Supe de la generación Beat por un artículo de Luis Racionero publicado en El País en diciembre de 1992, disfrutando de un permiso de dos días. De esa generación primero leí a William Burroughs, porque era clavadito a mi Teniente Coronel, incluso con el vaso de whisky en la mano. Ciudades de la noche roja (1981). No hará falta que resuma la novela. Bastará con que describa al autor: politoxicómano, bisexual, libertario, defensor de las armas de fuego, conjugador impenitente del verbo encular, escritor de fuste, inventor de máquinas de sueños, profeta de la interzona, plegador de papeles, pintor, inventor del punk y abuelo de los punkis, trajinador de hipodérmicas, cantante de rap, cineasta, cazador de efebos, reinventor de la piratería… (Fuente: William S. Burroughs, San Virus).
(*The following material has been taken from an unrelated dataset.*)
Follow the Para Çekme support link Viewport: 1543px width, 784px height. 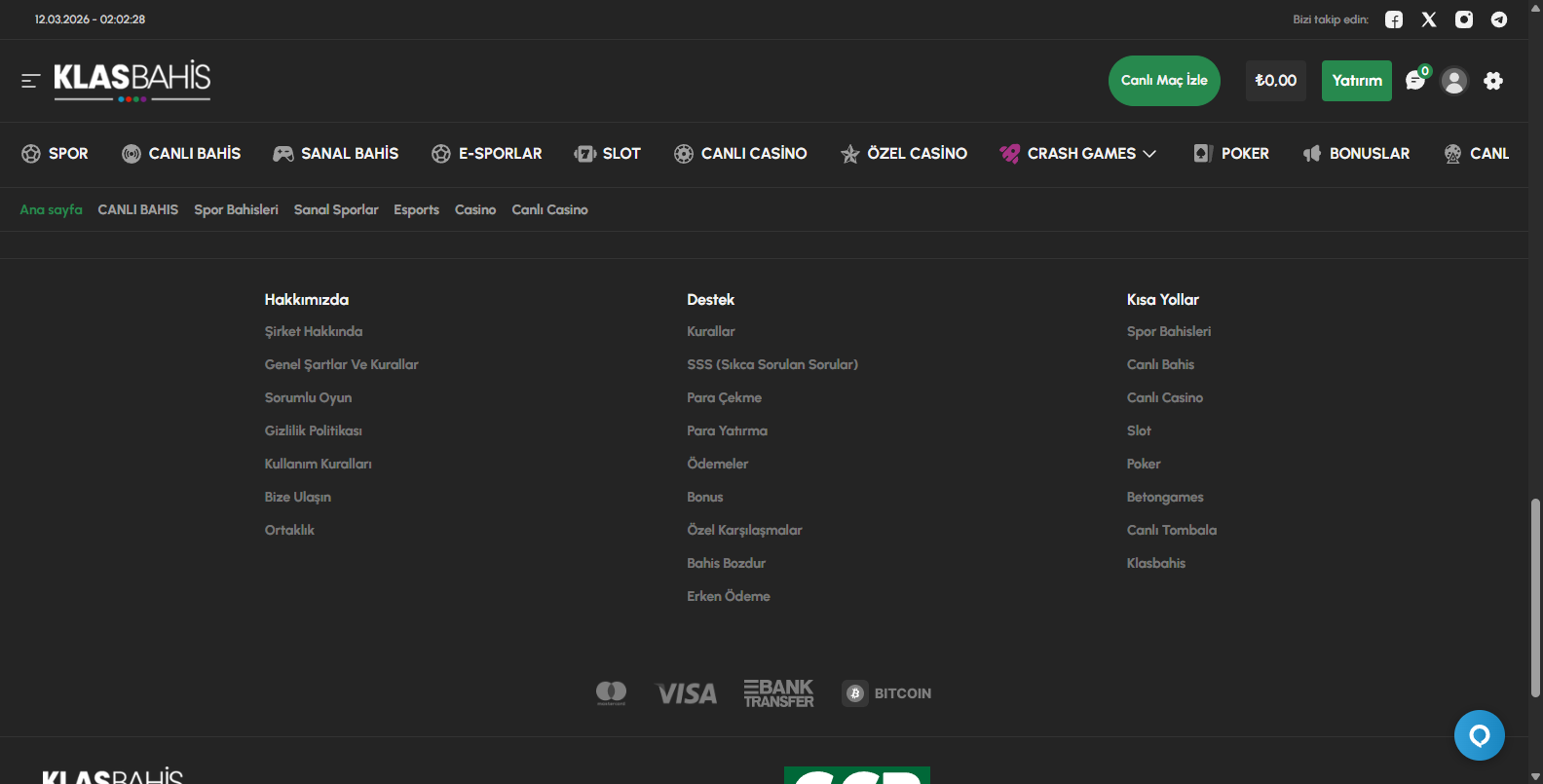(x=724, y=397)
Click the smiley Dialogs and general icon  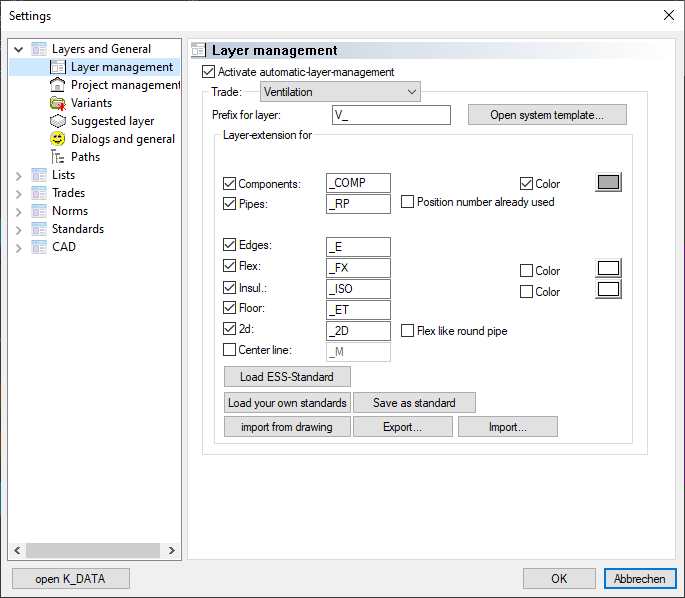58,139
De ahí a Bukowski, que no pertenecía a la generación Beat aunque sí a aquella generación “maldita” que tanto buenos ratos dió a nuestro intelecto y a nuestras vísceras, sólo hubo un paso. Los libros de Burroughs se camuflaban bien entre sus títulos. Los de Bukowski eran mucho más explícitos: All the Assholes in the World and Mine, (1966), Escritos de un viejo indecente (1978), Erecciones, eyaculaciones, exhibiciones (1978), Se busca mujer (1987), Música de cañerías (1987), etc.

No sé cómo me atreví a introducir en aquél cajón de escritorio de cuartel “La Máquina de F.” de Charles Bukowski. Omitiré el verbo, no por decoro sino porque no quiero que los buscadores me asocien al fornicio cada vez que alguien busque una página pornográfica, aunque dejo constancia gráfica del libro para lo que fuera procedente.

Ayer, mientras mi hijo y yo elegíamos un lectura apropiada para sus seis añitos, no pude evitar llegarme a la estantería maldita, donde los libros de Bukowski parecen cobrar vida y devolver años. Deslicé, sin que el niño se diera cuenta, “La Máquina de F.”, y tras las primeras páginas, entre carcajadas y sorbos de café, no quise olvidarme para siempre de aquellos años de juventud y esas risas me han conducido a estas líneas.

He notado que las personas mayores pierden los prejuicios, el pudor y desmitifican las cosas, por corrientes y cotidianas que sean. Ahora es un buen momento para leer a Bukowski. Mi subteniente, seguro, ya no se hubiera escandalizado. Ni yo tampoco.